Charlie Hebdo excelle dans l'outrance et le mauvais goût... Mais on peut aussi prendre cette vignette au premier degré…
Charlie Hebdo peut aussi exiger la démission du directeur général de l'ANSES, M. Roger Genet, au motif qu'il a osé dire des vérités dérangeantes, et des médias peuvent répercuter complaisamment cet appel.
Mais le gouvernement ferait bien de s'interroger – y compris sur son propre fonctionnement, ou plutôt dysfonctionnement.

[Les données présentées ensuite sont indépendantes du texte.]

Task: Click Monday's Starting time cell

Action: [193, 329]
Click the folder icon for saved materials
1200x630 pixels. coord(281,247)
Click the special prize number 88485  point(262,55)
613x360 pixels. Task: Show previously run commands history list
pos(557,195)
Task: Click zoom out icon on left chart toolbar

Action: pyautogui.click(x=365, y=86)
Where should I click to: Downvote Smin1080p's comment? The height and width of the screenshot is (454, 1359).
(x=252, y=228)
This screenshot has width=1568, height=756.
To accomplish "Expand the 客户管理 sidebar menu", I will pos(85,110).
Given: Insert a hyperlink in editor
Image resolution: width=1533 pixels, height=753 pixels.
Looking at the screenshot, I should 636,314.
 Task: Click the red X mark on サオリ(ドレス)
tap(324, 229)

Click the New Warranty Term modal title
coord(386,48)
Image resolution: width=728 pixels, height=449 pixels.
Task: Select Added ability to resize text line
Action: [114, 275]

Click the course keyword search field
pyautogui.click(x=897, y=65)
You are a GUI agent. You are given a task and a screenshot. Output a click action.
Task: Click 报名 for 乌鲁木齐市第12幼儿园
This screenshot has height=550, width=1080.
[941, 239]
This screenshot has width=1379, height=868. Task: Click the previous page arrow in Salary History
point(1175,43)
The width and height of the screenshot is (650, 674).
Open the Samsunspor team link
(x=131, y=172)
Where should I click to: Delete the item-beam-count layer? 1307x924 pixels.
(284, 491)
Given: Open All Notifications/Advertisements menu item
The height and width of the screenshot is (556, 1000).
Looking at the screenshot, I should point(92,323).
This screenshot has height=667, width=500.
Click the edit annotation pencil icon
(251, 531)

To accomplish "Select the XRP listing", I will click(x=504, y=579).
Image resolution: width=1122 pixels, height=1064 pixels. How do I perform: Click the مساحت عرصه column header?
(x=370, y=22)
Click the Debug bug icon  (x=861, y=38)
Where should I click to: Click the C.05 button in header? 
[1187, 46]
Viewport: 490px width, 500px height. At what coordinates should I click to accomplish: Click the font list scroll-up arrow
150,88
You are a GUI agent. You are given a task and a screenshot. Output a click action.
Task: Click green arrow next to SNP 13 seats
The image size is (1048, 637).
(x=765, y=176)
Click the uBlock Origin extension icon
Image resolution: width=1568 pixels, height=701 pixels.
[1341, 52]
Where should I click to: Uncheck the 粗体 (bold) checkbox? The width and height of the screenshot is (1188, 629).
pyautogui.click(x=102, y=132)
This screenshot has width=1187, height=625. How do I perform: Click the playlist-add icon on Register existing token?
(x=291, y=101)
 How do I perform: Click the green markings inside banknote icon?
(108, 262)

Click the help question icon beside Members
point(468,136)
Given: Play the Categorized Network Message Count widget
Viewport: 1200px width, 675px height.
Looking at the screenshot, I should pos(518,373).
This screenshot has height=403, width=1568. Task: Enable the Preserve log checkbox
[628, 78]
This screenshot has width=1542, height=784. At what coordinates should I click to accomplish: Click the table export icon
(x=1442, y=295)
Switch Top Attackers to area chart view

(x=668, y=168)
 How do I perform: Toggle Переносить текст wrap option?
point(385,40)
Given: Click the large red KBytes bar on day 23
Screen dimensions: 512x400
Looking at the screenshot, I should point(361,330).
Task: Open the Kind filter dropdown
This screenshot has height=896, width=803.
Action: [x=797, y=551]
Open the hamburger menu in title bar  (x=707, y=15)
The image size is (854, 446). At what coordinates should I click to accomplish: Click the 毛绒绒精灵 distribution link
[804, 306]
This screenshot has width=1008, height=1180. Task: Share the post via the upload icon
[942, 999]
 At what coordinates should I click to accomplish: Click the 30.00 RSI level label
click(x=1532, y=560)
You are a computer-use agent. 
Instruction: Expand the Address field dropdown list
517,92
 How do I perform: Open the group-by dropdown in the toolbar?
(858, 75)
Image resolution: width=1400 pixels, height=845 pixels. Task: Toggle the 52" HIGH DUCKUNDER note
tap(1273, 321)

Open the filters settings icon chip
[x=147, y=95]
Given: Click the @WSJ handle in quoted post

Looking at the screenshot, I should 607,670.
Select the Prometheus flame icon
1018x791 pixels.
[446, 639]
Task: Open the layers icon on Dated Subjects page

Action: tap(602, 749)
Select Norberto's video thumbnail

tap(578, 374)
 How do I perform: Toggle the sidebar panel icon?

Quand on institue des agences indépendantes, censées prendre des décisions sur la base de faits et non d'émotions, on doit veiller à garantir son indépendance.
Pour résumer, il est grand temps de déployer une stratégie de pédagogie sur les véritables enjeux.
Selon l'éditorial, « Charlie Hebdo [est] encore menacé de mort »...
Instrumentalisation indigente d'une drame, mais bon...
Charlie Hebdo a le bon goût de produire un numéro spécial sur les pesticides supposément mortifères pour les humains en présentant ses contributeurs avec une... pipe...
Vient de tomber (à l'heure où nous écrivons) :
« Interdiction du glyphosate : l’heure pour la France de combler son retard écologique »
par « un collectif d'associations »... dont, évidemment, Générations Futures.
Comme l'explique un autre collectif dans Libération, « Tribune – Lobbying : associations et entreprises ne sont pas les deux faces d’une même pièce »
Mais là, Générations Futures n'est pas parmi les signataires. Il est vrai que la petite entreprise est un peu en indélicatesse avec les règles de transparence et la HATP (lire l'excellent article d'Alerte Environnement.